PARÍS
Céline Dion volvió a los escenarios para cantar en la inauguración de los Juegos Olímpicos
Céline Dion ha emocionado al mundo al regresar a la música en la esperada inauguración de los Juegos Olímpicos 2024 en París. Esta vuelta a los escenarios ha sido particularmente conmovedora debido a la lucha de la cantante contra el síndrome de la persona rígida (SPR), una enfermedad que afecta su sistema nervioso y le provoca espasmos musculares. Desde que fue diagnosticada en 2022, Dion se ha mantenido alejada de los escenarios para centrarse en su tratamiento.
“Si no puedo correr, caminaré. Si no puedo caminar, me arrastraré. No me detendré”, declaró en el emotivo tráiler de su reciente documental, una promesa que parece cumplir con creces. Este viernes, desafiando sus limitaciones físicas, se presentó en la ceremonia de apertura de los Juegos Olímpicos en París, regalando a sus fans un breve pero inolvidable momento musical.
Desde la Torre Eiffel, con un vestido blanco de mangas largas, cuello alto y bordado en lentejuelas, la artista cautivó al público al cantar en francés. Interpretó “L’hymne à L’Amour” de Edith Piaf para finalizar una ceremonia que se acercaba a las cuatro horas de duración.
Según informes de medios franceses, la canadiense arribó a París en un jet privado desde Las Vegas y se alojó en una suite del Royal Monceau. Por participar en el acto de apertura, recibió un pago cercano a los dos millones de euros.

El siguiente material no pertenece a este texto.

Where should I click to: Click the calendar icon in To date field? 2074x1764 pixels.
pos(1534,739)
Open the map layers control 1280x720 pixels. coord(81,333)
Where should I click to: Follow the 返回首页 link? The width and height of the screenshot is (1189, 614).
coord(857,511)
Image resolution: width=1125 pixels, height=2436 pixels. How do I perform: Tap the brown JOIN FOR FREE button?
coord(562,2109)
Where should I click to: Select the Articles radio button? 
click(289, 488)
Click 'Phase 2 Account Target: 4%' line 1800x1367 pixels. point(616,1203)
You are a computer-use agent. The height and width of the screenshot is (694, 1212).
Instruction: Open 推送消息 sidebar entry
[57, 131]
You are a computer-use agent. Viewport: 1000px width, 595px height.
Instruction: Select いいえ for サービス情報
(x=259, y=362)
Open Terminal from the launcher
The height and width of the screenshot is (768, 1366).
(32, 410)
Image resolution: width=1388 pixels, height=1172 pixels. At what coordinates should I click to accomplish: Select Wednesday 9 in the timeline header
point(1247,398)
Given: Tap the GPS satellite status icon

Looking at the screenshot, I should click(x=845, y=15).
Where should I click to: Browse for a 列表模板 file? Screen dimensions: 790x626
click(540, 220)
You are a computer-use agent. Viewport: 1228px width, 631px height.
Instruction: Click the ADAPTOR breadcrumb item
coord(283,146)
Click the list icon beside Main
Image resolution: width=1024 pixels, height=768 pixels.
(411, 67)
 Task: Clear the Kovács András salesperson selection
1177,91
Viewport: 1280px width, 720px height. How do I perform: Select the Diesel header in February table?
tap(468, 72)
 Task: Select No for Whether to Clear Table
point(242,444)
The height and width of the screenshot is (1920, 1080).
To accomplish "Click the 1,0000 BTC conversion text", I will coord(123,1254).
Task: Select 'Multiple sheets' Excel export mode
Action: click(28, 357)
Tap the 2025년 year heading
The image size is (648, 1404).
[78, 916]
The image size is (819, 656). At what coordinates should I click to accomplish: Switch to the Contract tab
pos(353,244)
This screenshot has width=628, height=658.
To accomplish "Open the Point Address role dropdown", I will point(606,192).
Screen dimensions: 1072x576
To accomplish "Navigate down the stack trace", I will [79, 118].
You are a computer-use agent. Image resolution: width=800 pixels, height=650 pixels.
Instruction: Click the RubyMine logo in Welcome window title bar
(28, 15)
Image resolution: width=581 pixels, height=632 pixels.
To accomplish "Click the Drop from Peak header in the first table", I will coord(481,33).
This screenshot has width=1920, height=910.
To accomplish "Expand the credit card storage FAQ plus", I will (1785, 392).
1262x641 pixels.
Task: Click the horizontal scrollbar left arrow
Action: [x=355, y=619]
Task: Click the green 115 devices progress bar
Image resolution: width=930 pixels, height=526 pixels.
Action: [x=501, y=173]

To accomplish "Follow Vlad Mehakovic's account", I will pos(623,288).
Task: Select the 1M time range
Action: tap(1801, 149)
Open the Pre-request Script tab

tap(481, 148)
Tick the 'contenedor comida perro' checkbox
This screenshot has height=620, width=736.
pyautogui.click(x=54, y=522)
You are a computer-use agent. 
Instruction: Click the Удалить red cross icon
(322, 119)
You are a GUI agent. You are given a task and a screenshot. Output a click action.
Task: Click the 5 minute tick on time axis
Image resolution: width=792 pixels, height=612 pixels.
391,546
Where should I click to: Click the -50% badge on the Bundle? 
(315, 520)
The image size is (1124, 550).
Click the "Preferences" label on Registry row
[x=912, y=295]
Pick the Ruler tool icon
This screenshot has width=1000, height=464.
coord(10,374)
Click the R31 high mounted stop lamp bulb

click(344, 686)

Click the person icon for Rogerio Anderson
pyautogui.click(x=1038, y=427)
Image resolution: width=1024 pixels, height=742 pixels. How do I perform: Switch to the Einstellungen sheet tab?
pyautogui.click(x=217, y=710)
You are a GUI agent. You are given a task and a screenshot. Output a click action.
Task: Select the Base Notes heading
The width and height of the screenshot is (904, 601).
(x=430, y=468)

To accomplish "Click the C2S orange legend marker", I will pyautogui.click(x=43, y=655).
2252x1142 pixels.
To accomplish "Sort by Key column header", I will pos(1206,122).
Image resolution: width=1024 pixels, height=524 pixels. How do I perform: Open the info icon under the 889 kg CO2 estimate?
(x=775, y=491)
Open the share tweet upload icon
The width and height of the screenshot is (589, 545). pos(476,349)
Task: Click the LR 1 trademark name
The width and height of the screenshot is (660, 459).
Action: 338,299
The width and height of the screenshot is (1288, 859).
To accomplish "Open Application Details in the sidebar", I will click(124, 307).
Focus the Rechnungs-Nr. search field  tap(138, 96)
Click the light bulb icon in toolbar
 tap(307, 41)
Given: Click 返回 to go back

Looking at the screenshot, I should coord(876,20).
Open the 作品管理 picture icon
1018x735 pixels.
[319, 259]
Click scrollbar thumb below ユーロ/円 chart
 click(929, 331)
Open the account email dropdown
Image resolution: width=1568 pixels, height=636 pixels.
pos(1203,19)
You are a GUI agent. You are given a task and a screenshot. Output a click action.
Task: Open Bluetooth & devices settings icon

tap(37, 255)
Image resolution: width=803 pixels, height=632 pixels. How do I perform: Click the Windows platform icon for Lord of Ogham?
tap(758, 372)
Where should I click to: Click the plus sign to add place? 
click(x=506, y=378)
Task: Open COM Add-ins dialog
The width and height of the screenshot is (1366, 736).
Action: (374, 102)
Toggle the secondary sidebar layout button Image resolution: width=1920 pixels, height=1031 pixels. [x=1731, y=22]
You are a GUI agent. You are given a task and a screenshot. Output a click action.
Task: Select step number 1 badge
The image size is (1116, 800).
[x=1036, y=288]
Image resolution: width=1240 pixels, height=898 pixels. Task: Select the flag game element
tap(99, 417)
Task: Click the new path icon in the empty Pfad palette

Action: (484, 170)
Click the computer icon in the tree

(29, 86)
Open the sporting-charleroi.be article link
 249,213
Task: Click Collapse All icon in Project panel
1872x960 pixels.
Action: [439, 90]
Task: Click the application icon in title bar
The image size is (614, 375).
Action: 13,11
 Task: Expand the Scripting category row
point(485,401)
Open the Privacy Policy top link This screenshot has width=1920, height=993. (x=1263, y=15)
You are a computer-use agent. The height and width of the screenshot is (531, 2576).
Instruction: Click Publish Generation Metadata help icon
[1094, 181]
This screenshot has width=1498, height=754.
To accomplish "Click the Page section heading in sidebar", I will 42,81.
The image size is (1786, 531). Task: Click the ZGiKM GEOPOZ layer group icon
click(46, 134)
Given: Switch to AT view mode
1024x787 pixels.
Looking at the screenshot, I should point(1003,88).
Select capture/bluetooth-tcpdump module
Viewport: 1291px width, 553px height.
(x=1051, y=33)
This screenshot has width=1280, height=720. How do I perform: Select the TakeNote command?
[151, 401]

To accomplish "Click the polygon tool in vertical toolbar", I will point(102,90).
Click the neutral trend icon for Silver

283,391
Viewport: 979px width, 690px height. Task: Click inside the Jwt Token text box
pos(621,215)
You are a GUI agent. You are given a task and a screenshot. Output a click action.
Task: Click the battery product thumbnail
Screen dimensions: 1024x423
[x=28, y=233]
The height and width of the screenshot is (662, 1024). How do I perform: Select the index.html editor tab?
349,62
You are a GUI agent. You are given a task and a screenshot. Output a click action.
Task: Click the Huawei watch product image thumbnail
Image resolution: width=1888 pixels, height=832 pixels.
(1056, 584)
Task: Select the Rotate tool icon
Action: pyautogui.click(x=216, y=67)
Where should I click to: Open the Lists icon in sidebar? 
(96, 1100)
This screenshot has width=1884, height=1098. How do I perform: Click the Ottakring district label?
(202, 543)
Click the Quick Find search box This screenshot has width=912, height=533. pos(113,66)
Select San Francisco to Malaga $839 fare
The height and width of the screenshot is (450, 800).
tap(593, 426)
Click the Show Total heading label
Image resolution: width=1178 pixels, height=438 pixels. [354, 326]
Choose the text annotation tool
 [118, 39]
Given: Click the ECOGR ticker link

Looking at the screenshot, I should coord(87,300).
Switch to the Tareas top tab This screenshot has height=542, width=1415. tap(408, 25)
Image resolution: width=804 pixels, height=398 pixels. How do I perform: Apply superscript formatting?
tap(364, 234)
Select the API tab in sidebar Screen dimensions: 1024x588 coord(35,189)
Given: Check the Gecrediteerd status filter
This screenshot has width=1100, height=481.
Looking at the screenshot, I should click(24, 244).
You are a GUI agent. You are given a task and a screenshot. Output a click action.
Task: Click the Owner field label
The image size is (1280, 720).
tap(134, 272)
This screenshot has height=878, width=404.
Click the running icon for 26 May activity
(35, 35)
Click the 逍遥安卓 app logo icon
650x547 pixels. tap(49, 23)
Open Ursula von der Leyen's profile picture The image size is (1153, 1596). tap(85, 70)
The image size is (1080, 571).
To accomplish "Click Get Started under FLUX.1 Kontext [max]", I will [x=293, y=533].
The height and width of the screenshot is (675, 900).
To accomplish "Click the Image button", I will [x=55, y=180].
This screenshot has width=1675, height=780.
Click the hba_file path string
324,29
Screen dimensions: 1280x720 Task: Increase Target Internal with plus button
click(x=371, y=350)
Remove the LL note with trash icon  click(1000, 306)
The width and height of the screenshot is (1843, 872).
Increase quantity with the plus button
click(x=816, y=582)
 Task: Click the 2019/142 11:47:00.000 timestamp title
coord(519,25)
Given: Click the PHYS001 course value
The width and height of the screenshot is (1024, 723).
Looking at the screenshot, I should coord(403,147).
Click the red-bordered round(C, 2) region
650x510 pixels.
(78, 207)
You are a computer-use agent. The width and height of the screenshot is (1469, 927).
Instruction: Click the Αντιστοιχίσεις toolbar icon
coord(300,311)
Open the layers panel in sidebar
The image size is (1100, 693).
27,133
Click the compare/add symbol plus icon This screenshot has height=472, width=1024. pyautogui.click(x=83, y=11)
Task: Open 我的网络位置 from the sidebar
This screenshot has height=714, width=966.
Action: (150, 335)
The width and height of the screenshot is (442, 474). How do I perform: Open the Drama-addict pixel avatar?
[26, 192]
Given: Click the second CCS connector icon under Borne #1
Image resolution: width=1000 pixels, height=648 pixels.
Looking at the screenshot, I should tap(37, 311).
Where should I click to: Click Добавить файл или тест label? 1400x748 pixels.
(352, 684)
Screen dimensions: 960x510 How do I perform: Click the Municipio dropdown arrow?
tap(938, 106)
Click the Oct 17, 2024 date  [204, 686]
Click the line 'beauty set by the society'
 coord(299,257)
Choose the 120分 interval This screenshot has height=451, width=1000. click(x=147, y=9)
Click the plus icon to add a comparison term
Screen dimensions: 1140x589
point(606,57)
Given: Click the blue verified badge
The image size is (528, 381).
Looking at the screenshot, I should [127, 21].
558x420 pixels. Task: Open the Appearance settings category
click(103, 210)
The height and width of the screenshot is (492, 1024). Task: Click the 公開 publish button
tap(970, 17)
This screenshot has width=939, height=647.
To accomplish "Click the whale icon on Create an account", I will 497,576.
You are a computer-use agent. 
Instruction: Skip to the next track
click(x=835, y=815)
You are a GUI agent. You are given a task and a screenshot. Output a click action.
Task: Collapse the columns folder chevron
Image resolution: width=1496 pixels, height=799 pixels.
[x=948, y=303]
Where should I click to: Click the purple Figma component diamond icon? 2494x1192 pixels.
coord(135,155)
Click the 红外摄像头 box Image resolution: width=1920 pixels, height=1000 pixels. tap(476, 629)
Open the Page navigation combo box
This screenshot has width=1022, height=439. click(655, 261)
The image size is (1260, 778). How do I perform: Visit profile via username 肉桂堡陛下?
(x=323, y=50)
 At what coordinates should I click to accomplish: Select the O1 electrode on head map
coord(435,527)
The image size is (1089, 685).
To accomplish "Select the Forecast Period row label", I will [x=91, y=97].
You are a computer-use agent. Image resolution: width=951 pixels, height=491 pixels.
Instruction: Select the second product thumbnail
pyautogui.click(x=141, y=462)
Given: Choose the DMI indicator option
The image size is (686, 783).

En 1996, Dion inauguró los Juegos Olímpicos de Atlanta con una memorable interpretación de “The Power of the Dream”, que fue vista por 3,500 millones de personas en todo el mundo. Sin embargo, su última aparición en un concierto fue en marzo de 2020 en Newark, Estados Unidos, antes de que la pandemia y sus problemas de salud la obligaran a suspender su gira “Courage World Tour”.
Lady Gaga fue el primer número musical de la tarde-noche en la ciudad francesa, en medio del desfile de las delegaciones por el río Sena. Ella interpretó el clásico “Mon truc en plume”, de Zizi Jeanmaire, canción emblemática del music-hall francés. Luciendo un traje negro y rodeada de bailarines que agitaban plumeros rosas, la cantante estadounidense desplegó su talento en la fiesta olímpica tanto con su voz como desde el piano.